Myalgic encephalomyelitis/chronic fatigue syndrome (ME/CFS), a condition many physicians make comparisons to post COVID-19 symptoms, has raised many debates in the medical field. To date, medical experts suggest there is no precise cause for the condition, while some even go as far as to say it is all in the head. The main query between all the fiasco is whether long-haul COVID-19 patients are arguably all suffering from ME/CFS.
Several studies show ME/CFS is consistent with patients who have suffered acute respiratory viral infections such as the 1918 Spanish flu and Ebola. Characterized by symptoms like increased heart rates while standing among other physical activities, the condition seems to lean on a post-COVID effects area. However, finding a concrete evidence-backed answer to whether the two are related remains a tall mountain to climb for medical practitioners.
The ‘Post-COVID-19 Syndrome’
The US Centres for Disease Control and Prevention(CDC) describe chronic fatigue syndrome as a condition that renders people unable to do their usual activities. Victims may even find it hard to walk, shower, or cook a meal, although the symptoms vary from one person to another. The CDC report on ME/CFS states that a person suffering from the illness may not necessarily look sick but may end up with disabilities if not treated.
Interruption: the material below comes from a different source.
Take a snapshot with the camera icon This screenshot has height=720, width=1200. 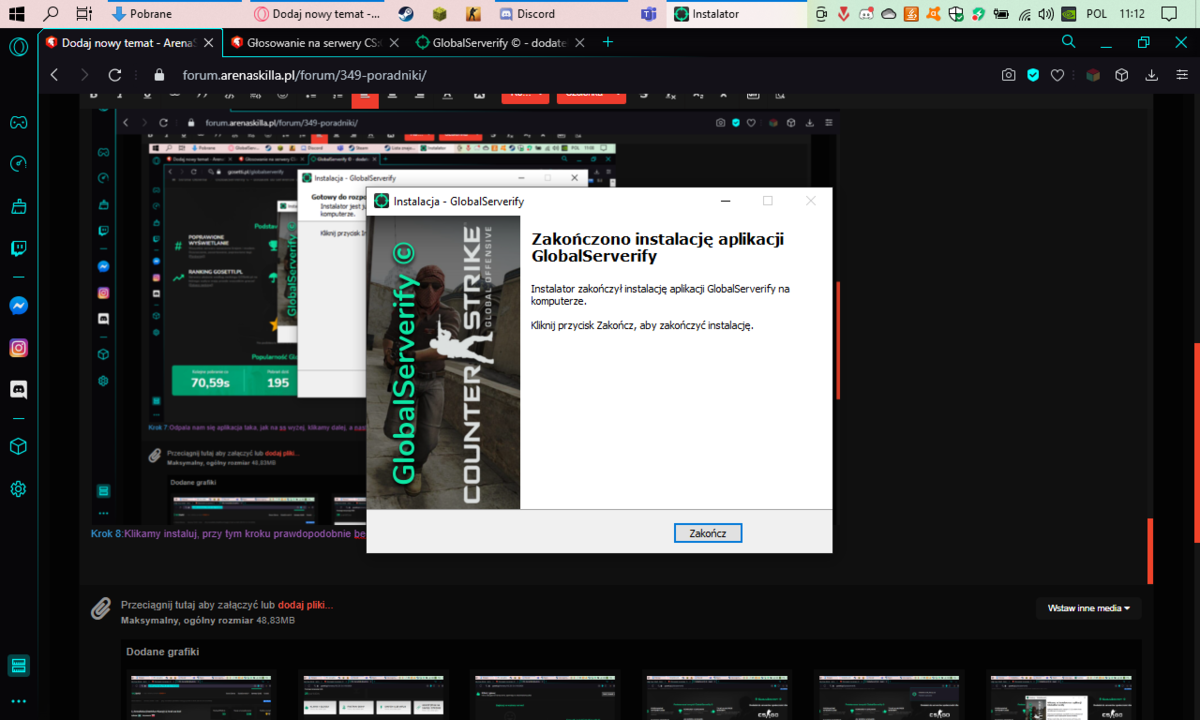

Scientists from Germany recently wrote a study on patients that contracted ME/CFS months after recovering from COVID-19. The study revealed that around 50% of post-SARS-CoV-2 patients were suffering from the condition, with a surprising discovery that even asymptomatic COVID-19 patients contracted the ME/CFS. Some patients were found with intense chronic fatigue, cognitive dysfunction, and pain that lasted for as long as 14 hours.
It seems undeniable that long COVID-19 patients fit in the criteria for contracting the chronic fatigue condition. Additionally, doctors could also find ways to treat ME/CFS while addressing the symptoms that post SARS-CoV-2 patients are suffering.
Should ME/CFS be taken Seriously?
An anthropologist from the University of California-Davis said that the condition is not really ‘diagnosed.’ The specialist stated, “Making patients prove they are not just suffering, but suffering from a documented illness, saves money.”
The undeniable fact is that many doctors do not know how to deal with the condition. The best way to help such victims, according to several physicians, is to reduce their workload, which could mean they are practically disabled. According to Leonard Jason, a scholar at DePaul University, patients struggling with chronic fatigue illness may never really recover. Nevertheless, patients who have ME/CFS and post COVID-19 symptoms mustn’t be neglected, and doctors should dig deep into their arsenal to find cures or vaccines.